**SELECTED EXTRACT**
— BEGIN —
While there are many issues to consider in terms of safety on construction work sites within Australia, a critical area of consideration revolves around traffic management and the creation of traffic management plans.
Depending on the site in question, traffic on or near construction sites can include cars, trucks, forklifts, excavators, motorcycles, cyclists and pedestrians such as workers, visitors or those passing the site on footpaths. Injuries can happen when vehicles enter, exit or move around within the workplace, and are common when reversing, loading and unloading.
Indeed, in the five years to June 2013, no fewer than 2,945 construction workers throughout Australia made serious claims for workers’ compensation as a result of hitting or being hit by moving objects according to Safe Work Australia statistics (the number of those specifically relating to collisions with vehicles was not given). Sadly, over the 12 years to 2014, 49 workplace fatalities occurred within the sector as a result of collisions with moving objects, 20 of which involved collisions with cars or trucks. These figures relate to workers only and do not account for injuries or fatalities caused to pedestrians, cyclists, motor cyclists and vehicle occupants.
Moreover, implementation of adequate control measures to prevent injury by collision with moving vehicles are part of broader workplace responsibilities under OH&S laws to provide a safe working environment as much as possible. A critical part of this effort revolves around the traffic management plan (TMP), which documents and explains how risk will be managed.
So what are the challenges in traffic management? What are common mistakes and what does a good TMP look like?
Trevor Waugh, co-founder of Melbourne-based traffic engineering outfit onemilegrid, said some of the biggest challenges come with loading zones at CBD sites, which are characterised by multiple users, tight space, higher volumes and various forms of traffic, the obvious need to retain access to adjoining sites and a need to create a plan which adequately catered for the safety of all users. In such environments, he said, sensible compromises are sometimes needed in terms of roadside guidelines standards in areas such as pre-advance warning signs, where the existence of things such as intersections in the immediate vicinity of the site, for example, could mean that giving the full distance of prior warning to traffic specified in the guidelines was not always a workable option.
— END —
**WHAT YOU NEED TO DO**
(A) According to the passage on construction site traffic management, how many of the sector's workplace fatalities from collisions with moving objects over the 12 years to 2014 involved cars or trucks?
(B) Reproduce the passage on construction site traffic management between "Depending on the" and "loading and unloading.", inclusive.
The lines that come next have nothing to do with the passage on construction site traffic management.

Entries for pointing to words and elements:
— BEGIN —
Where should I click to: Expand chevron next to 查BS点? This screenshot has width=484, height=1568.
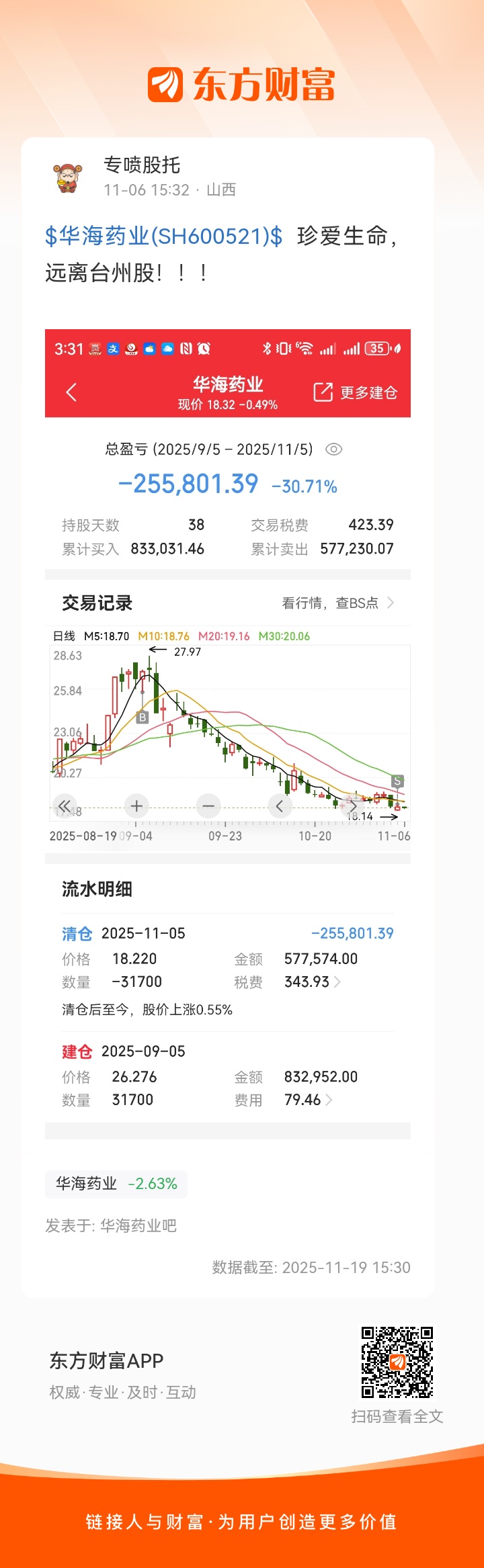(391, 603)
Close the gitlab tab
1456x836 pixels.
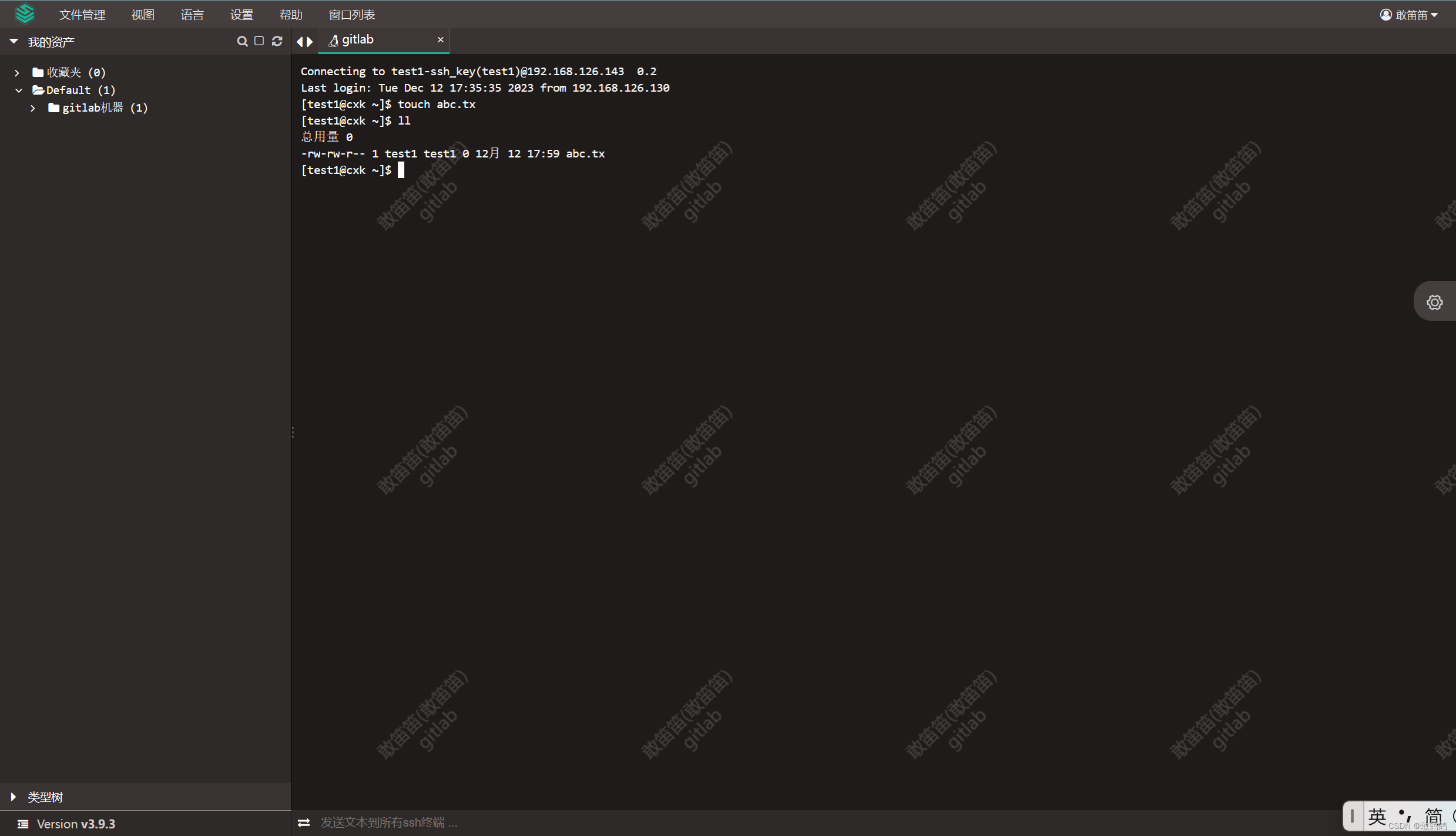[x=440, y=40]
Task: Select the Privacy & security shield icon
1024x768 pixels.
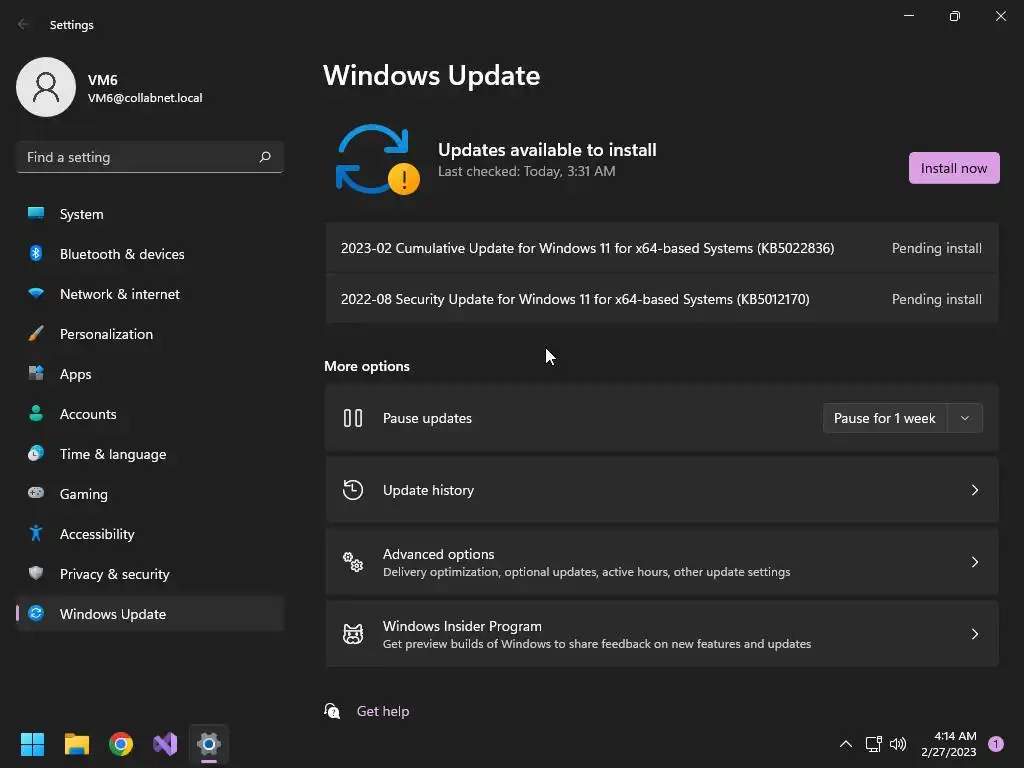Action: point(36,573)
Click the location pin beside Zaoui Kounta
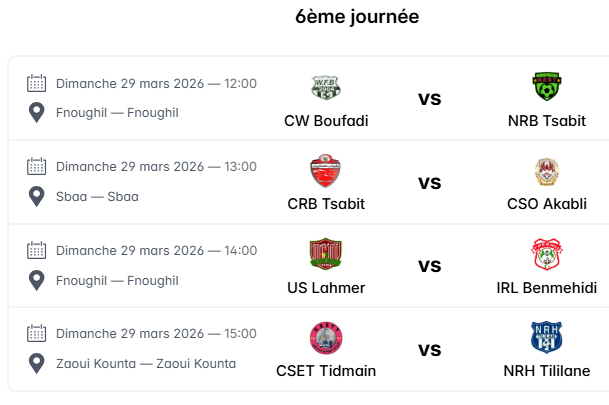Screen dimensions: 609x405 click(37, 363)
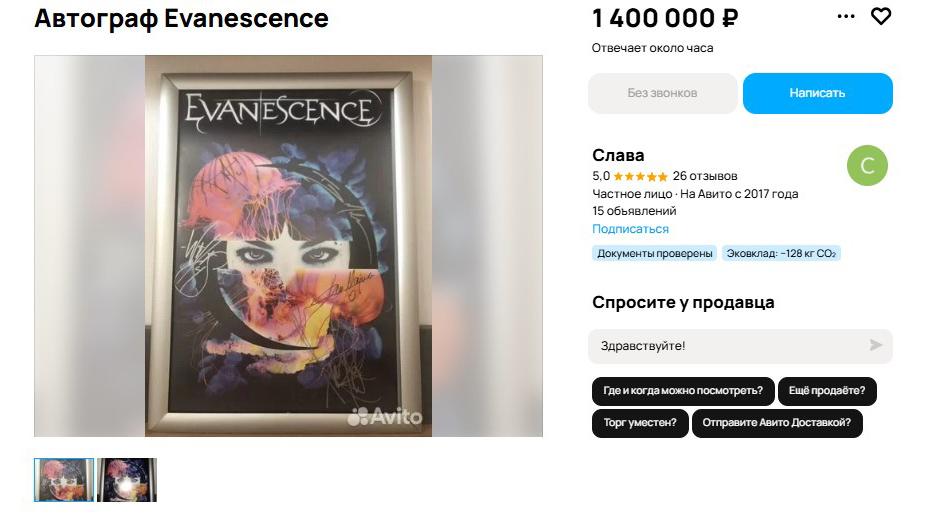Screen dimensions: 936x527
Task: Choose quick question Где и когда можно посмотреть?
Action: click(682, 391)
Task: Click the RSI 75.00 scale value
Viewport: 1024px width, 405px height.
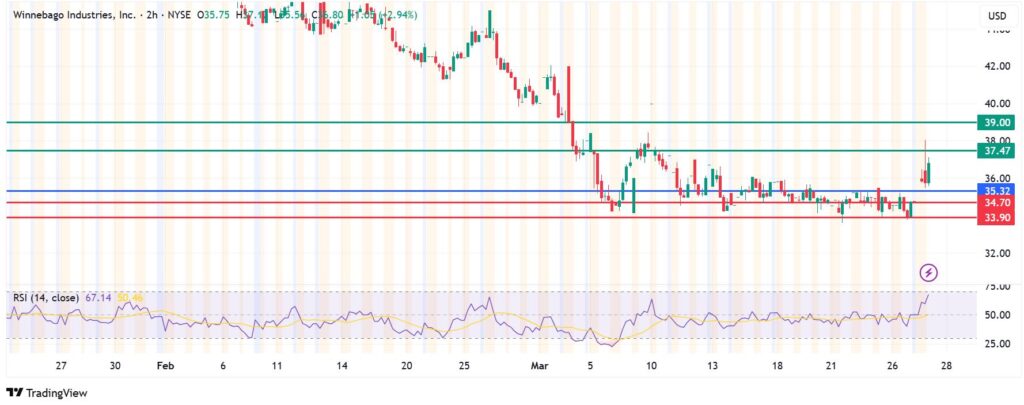Action: click(995, 287)
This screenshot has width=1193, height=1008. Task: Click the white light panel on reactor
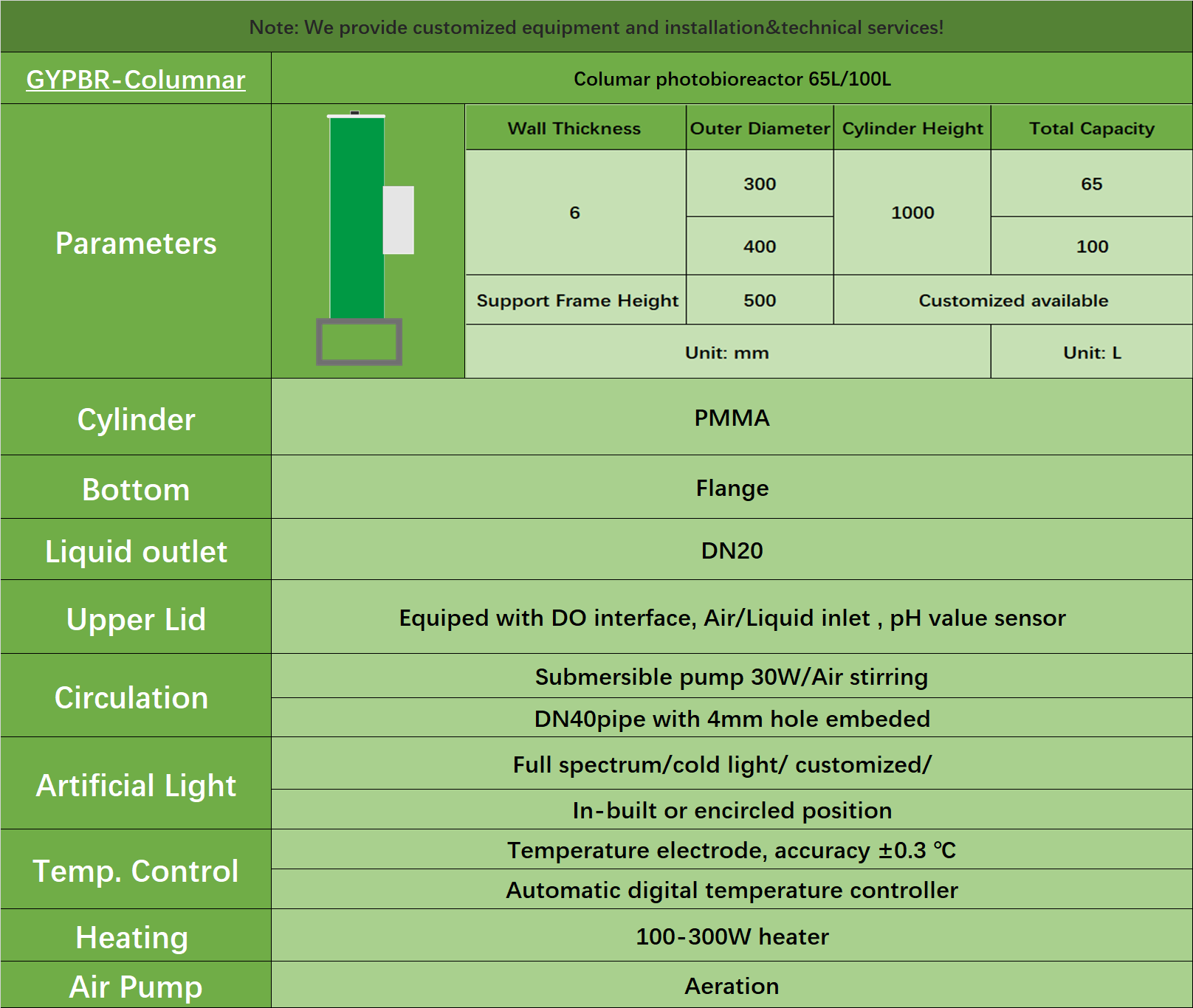coord(399,220)
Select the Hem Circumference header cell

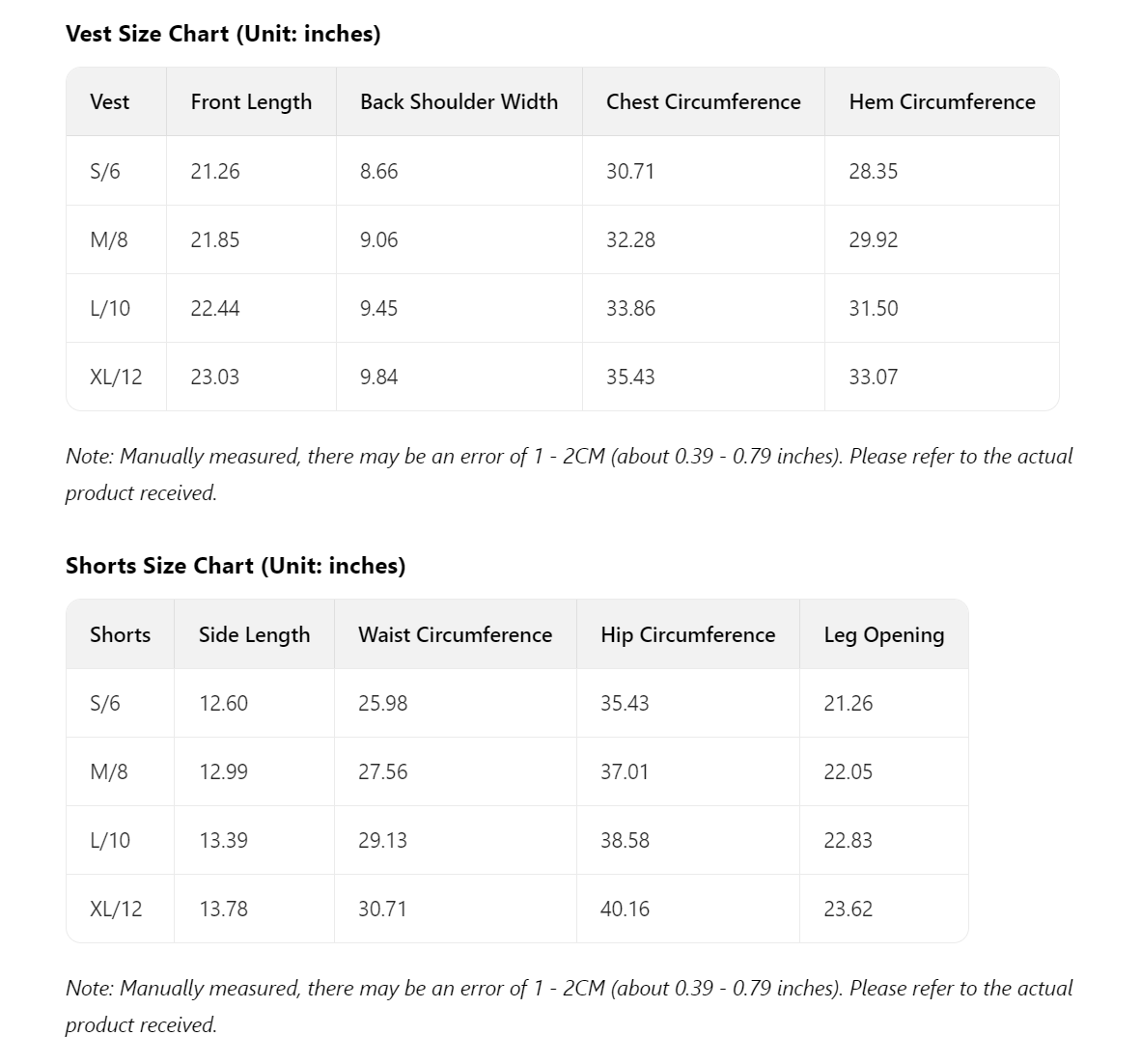[941, 101]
— END —
**THE REPLIES**
(A) 20

(B)
Depending on the site in question, traffic on or near construction sites can include cars, trucks, forklifts, excavators, motorcycles, cyclists and pedestrians such as workers, visitors or those passing the site on footpaths. Injuries can happen when vehicles enter, exit or move around within the workplace, and are common when reversing, loading and unloading.